Dopo la vendemmia, le uve arrivano in cantina in piccole cassette e selezionate su appositi tavoli di cernita, subiscono una pressatura soffice per poi passare in tini troncoconici di legno per la successiva fermentazione. Il periodo di macerazione è di 25/30 giorni con rimontaggi e follature.

Al termine della vinificazione, il vino, per caduta arriva alle barrique e qui, dopo aver svolto la malolattica, affronta un periodo di affinamento in legno di almeno 18 mesi, prima di essere imbottigliato. Pochissimi interventi sul vino e decisamente poco invasivi. 

Il nome dell’azienda si deve ad una semplice inversione fra il nome e il cognome di Rita Tua.

Ma veniamo alle note di degustazione di questo Syrah che nasce da una vigna in regime di agricoltura biologica, su suolo composto prevalentemente da argilla, con abbondante presenza di scheletro e ricco di sostanze minerali che donano al vino una particolare connotazione ferrosa e salina tipicamente territoriale.

Stappato 4 ore prima di essere servito alla temperatura di 18/20°, si presenta cromaticamente di un bel colore che è un mix di rosso rubino concentratissimo e il tonaca di monaco, con riflessi granati sull’unghia.

Il naso è uno di quelli davvero importanti, con ricchissime note di frutti neri maturi, di prugna, di mirtillo e floreali di viola mammola. A seguire un caleidoscopio di terziarietà, ad iniziare da aromi di carne, di pancetta affumicata e speziata di pepe e cuoio, per virare poi su tracce ematiche e nel finale quelle  balsamiche di aghi di pino e liquirizia.

In bocca è un vino letteralmente esplosivo, caratterizzato da una magistrale setosità dei tannini ben integrati, in una morbidezza fuori dal comune e in una piacevolezza di beva davvero impagabile, dove concentrazione e profondità la fanno assolutamente da padrone. L’alcolicità si avverte, ma non dà sensazione di calura; i rimandi olfattivi si ripetono perfettamente in una corrispondenza da manuale, con l’aggiunta sul finale di sensazioni di cioccolato fondente amaro. 

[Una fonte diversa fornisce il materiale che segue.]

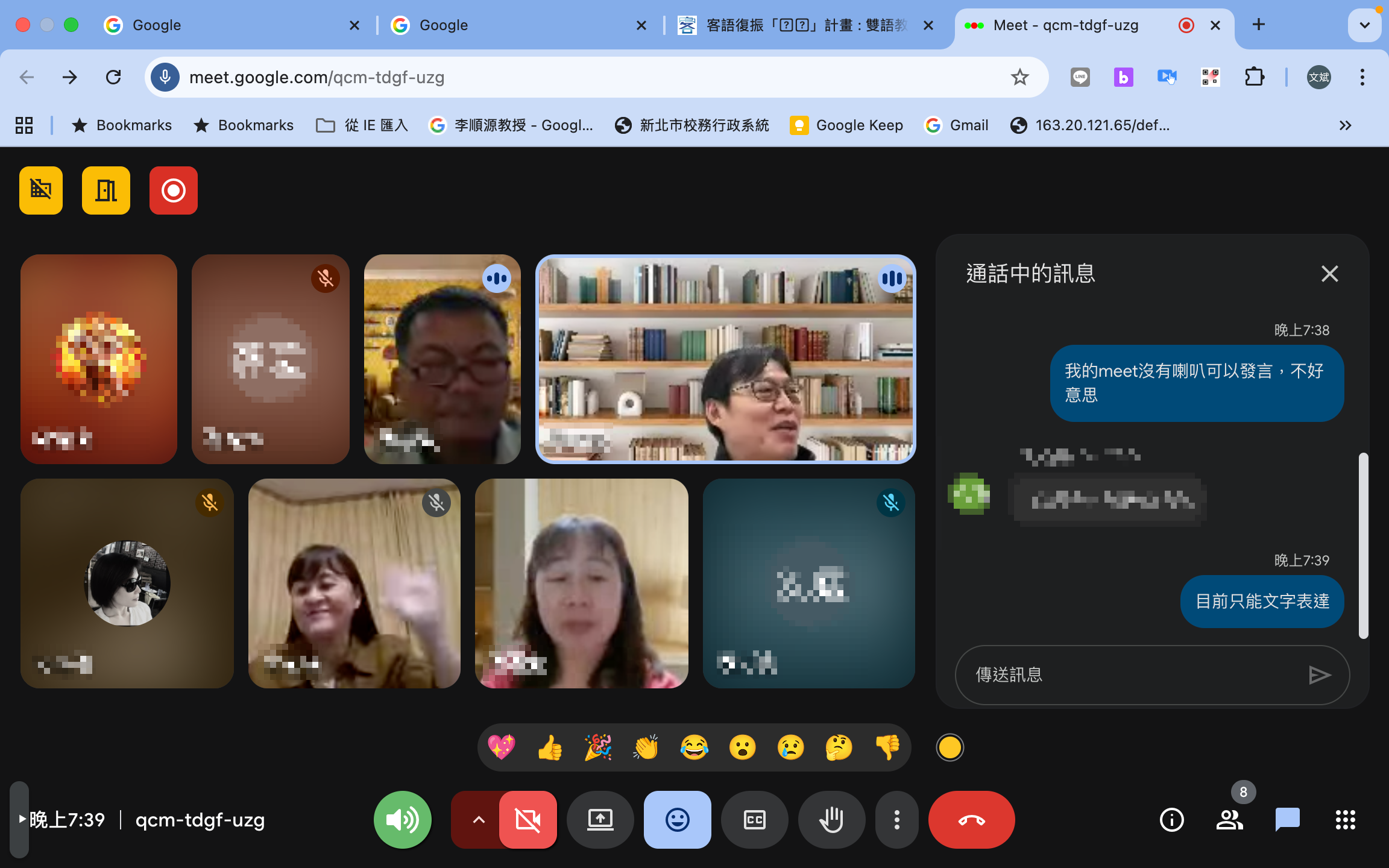Expand the browser tab search dropdown

(x=1364, y=25)
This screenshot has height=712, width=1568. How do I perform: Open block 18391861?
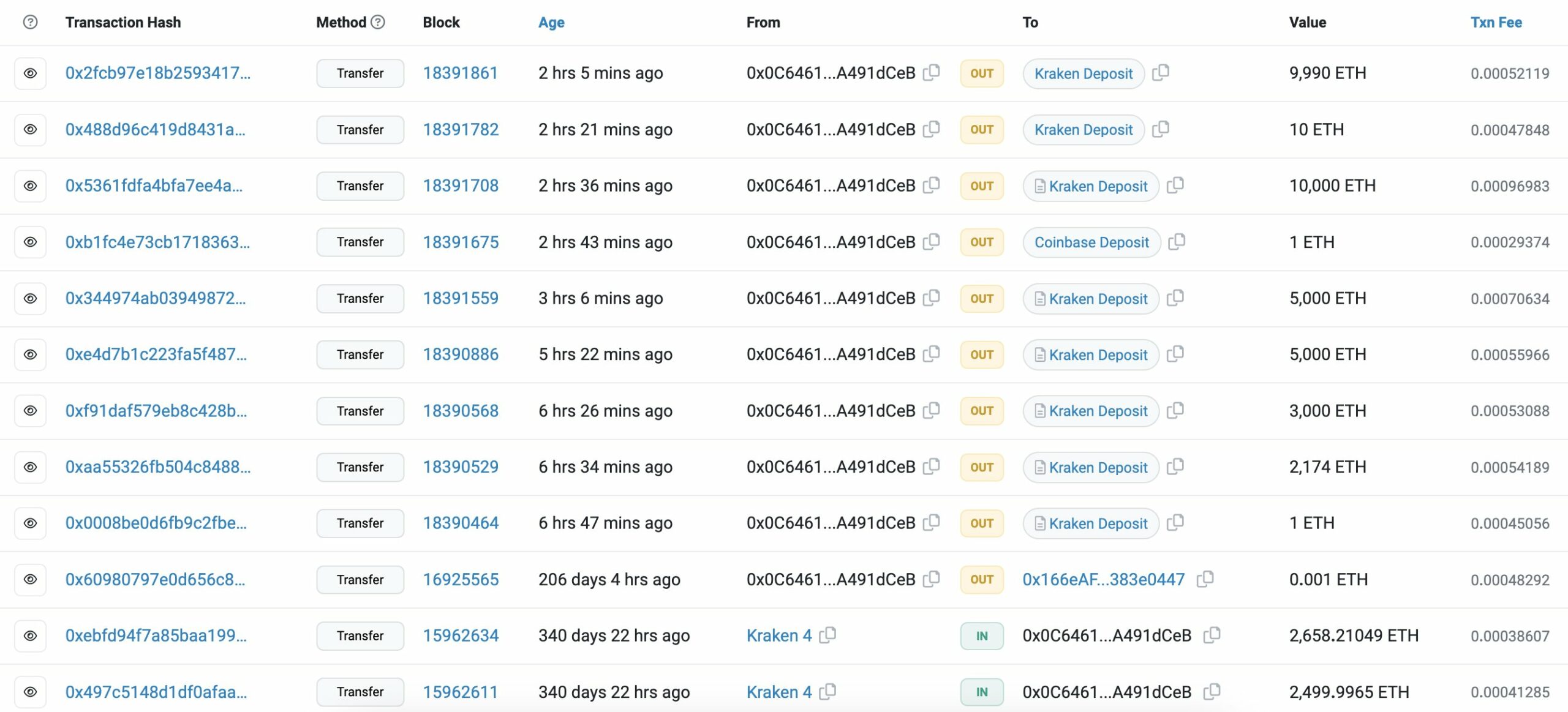click(x=461, y=72)
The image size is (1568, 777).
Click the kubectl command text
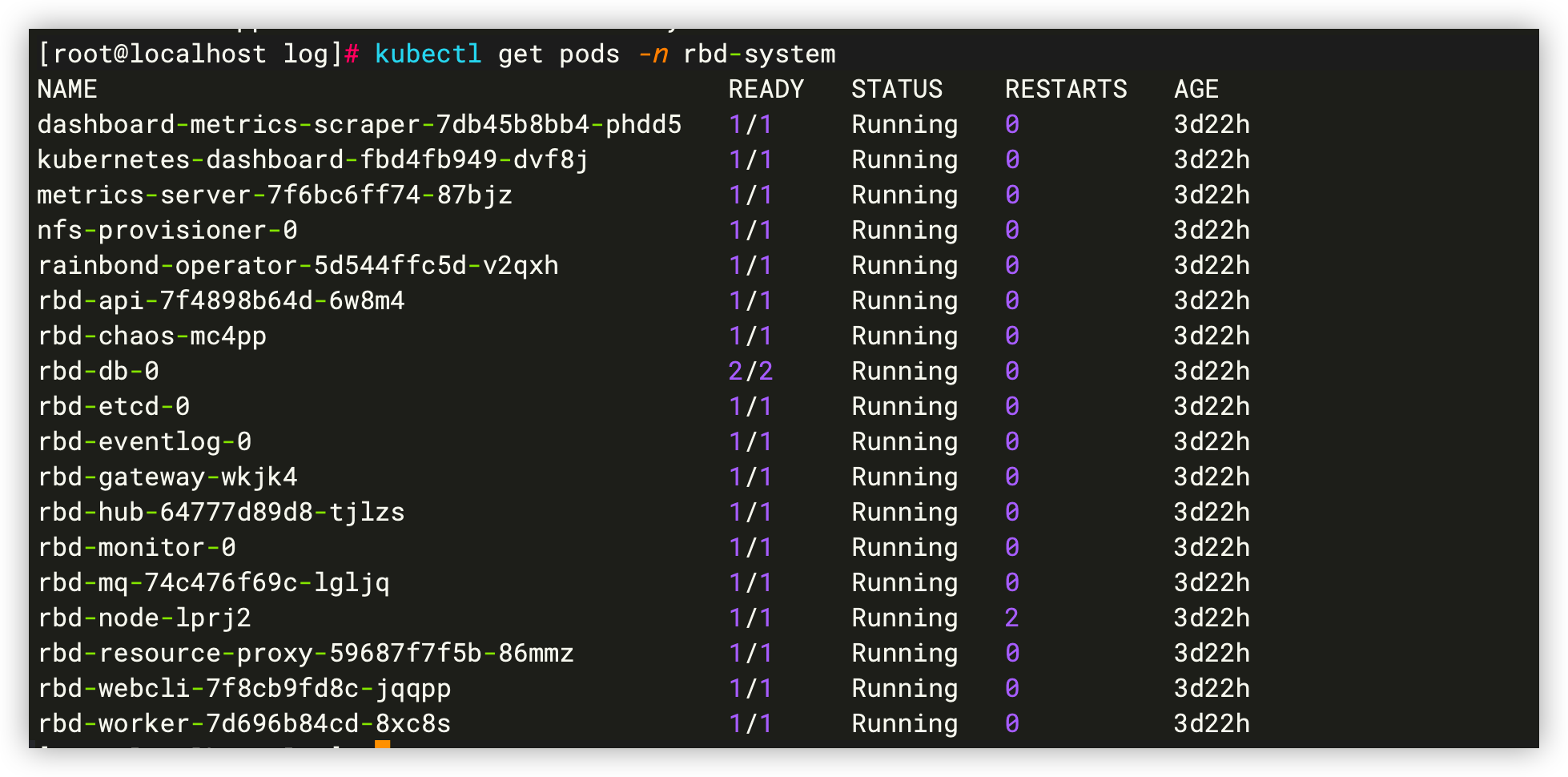427,54
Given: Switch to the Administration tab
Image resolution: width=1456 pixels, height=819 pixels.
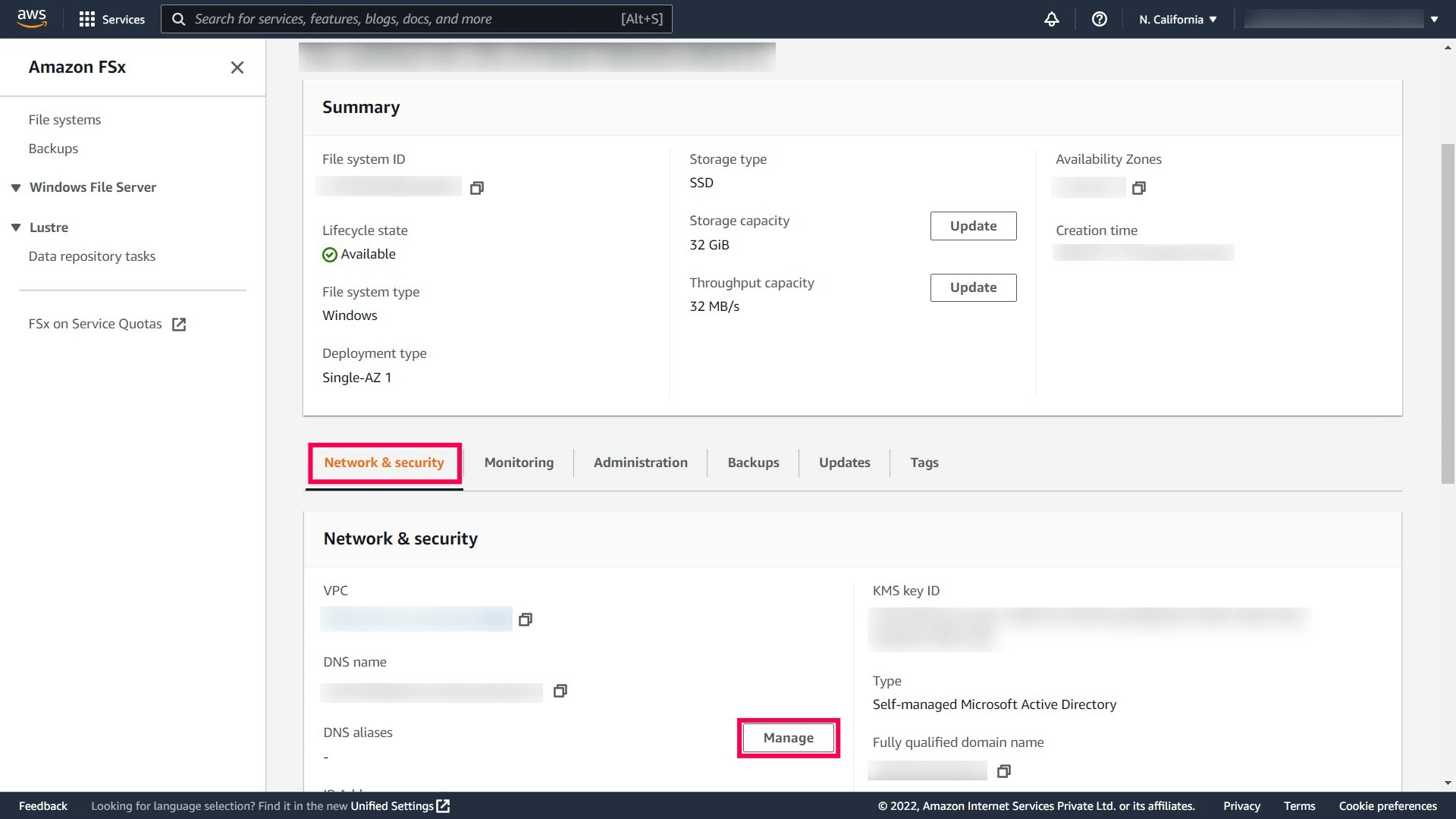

Chiude con una persistenza che ha dell’eterno e con un retrogusto balsamico che gli dona una notevole freschezza. 

Un Syrah notevolissimo, un autentico fuoriclasse che annovero tra i migliori degustati nella mia vita di appassionato. 

Sono più che certo che se Dante e Cecco si fossero incontrati per riappacificarsi e avessero bevuto questo vino, a 4 mani avrebbero composto un sonetto come questo:


I’ vorrei che tu ed io

fossimo presi per incantamento 

ma il nostro disquisir ed il volere

al fin el corpo di sal mi par avere;

adunque, chi sia poria tenere

di non bagnarsi la lingua e ‘l palato?

Orsù per l’amicizia un calice di vin,

un rosso assai corposo e prelibato

suggelli l’amicizia del passato!


(mi scuso umilmente con i due poeti!!)